++++ DOCUMENT EXTRACT
18 Nov 2014

‘Why I pay for sex’

As a new study reveals more than one in 10 British men has paid for sex, one man tells Channel 4 News that “the guilt overwhelms the enjoyment”.

Couple having sex

Eleven per cent of males surveyed reported that they had paid for sex. The most likely to pay were 25 to 34-year-old males in managerial or professional jobs. The proportion of women who reported paying for sex was around 0.1 per cent.

Of the men who had reported paying for sex, 62 per cent said that they had done so outside of the UK, most often in Europe and Asia.

Adam*, a 23-year-old male from London, told Channel 4 News why he chooses to pay for sex. 

As a young professional, I have to admit that I have paid for making love in couple of instances.

The primary reason for me having to do this is I juggle a very busy line of work. My social life therefore has taken a hit.

I don't earn much when compared to the average earning of a Londoner. So this is not about me having disposable income.

I do it to release stress and to have something to look forward to. I don't refer to the partners as escorts but rather friends with benefits.

I vaguely mentioned this to one of my friends once when I said to him that I am spending too much with girls, but I did not go into any specifics. We sort of left it at that.

I have not mentioned it to my other friends, first due to the moral element of this being wrong.

The sex in general is only enjoyable during the process. The guilt feeling afterwards overwhelms the enjoyment. Therefore the overall experience is negative.

If it was not for the stress and pressures of my work and professional development, I would rather have sex after marriage to be honest as I am very morally conservative.

* Names have been changed to protect identities

Of the 6,108 men surveyed, 3.6 per cent reported paying for sex in the last five years, and 1.1 per cent reported paying for sex in the last year.

The University College London (UCL) study found that those who paid for sex in the past five years were more than twice as likely to be diagnosed with a sexually transmitted infection, even after adjusting for the fact that they were likely to have had more sex.

“The picture that emerges does not necessarily fit the stereotype of the lonely older man,” says Dr Cath Mercer from UCL’s infection and population health department.

“In fact, men who pay for sex are more likely to be young professionals with many unpaid sexual partners. Paying for sex may also seem more permissible abroad, at a place removed from the day-to-day lives of most men.”

The men were surveyed between 2010 and 2012. All were aged between 17 and 74 years old and answered questions in a computer-based anonymous interview.
++++++++
++++ SUPPLIED MATERIAL
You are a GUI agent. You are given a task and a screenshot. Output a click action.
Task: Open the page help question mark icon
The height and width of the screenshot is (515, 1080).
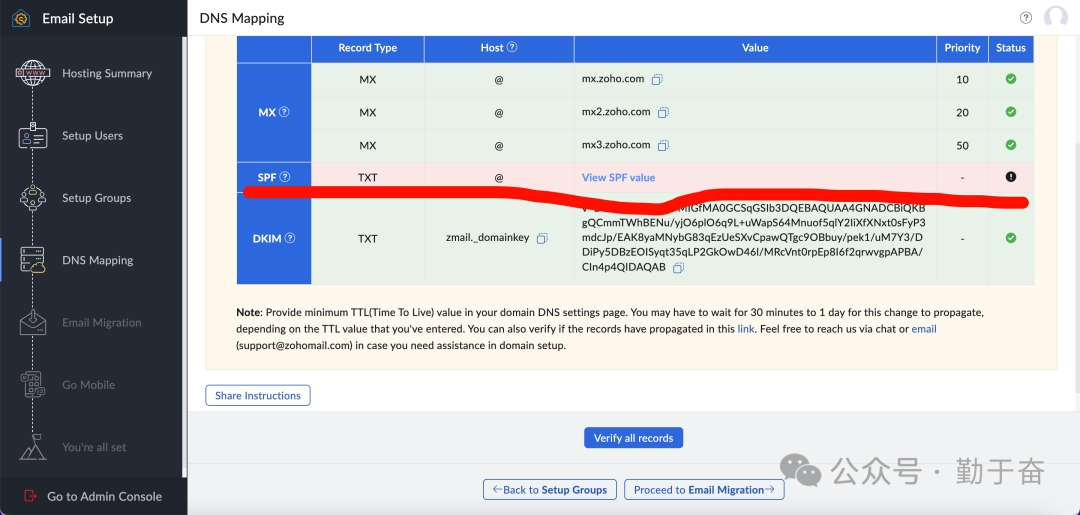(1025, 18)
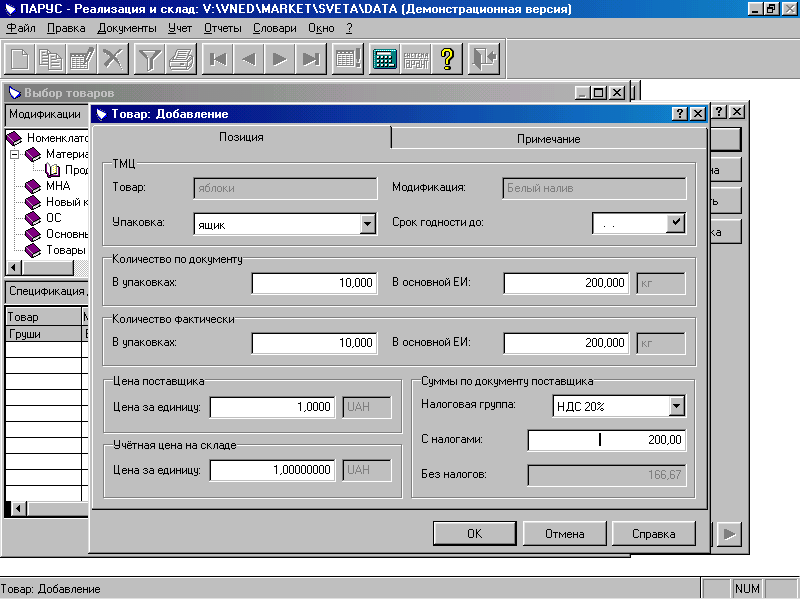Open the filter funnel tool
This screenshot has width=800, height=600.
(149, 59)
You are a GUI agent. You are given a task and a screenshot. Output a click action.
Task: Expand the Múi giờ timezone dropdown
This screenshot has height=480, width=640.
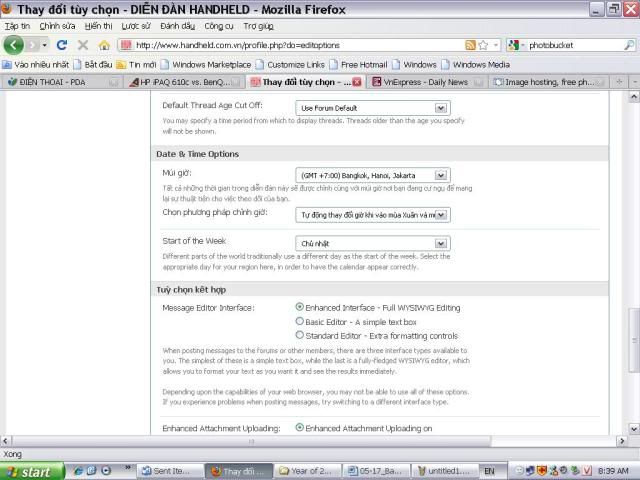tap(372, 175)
++++++++
TO DO ->
**A.** Translate this sentence from the article on men paying for sex into Spanish: "Of the men who had reported paying for sex, 62 per cent said that they had done so outside of the UK, most often in Europe and Asia."
**B.** Reproduce the part of the article on men paying for sex that lies between "The primary reason" and "this being wrong.", inclusive.

RESULTS FOR EACH TASK ->
**A.** De los hombres que habían declarado haber pagado por sexo, el 62 por ciento dijo que lo había hecho fuera del Reino Unido, con mayor frecuencia en Europa y Asia.

**B.**
The primary reason for me having to do this is I juggle a very busy line of work. My social life therefore has taken a hit.

I don't earn much when compared to the average earning of a Londoner. So this is not about me having disposable income.

I do it to release stress and to have something to look forward to. I don't refer to the partners as escorts but rather friends with benefits.

I vaguely mentioned this to one of my friends once when I said to him that I am spending too much with girls, but I did not go into any specifics. We sort of left it at that.

I have not mentioned it to my other friends, first due to the moral element of this being wrong.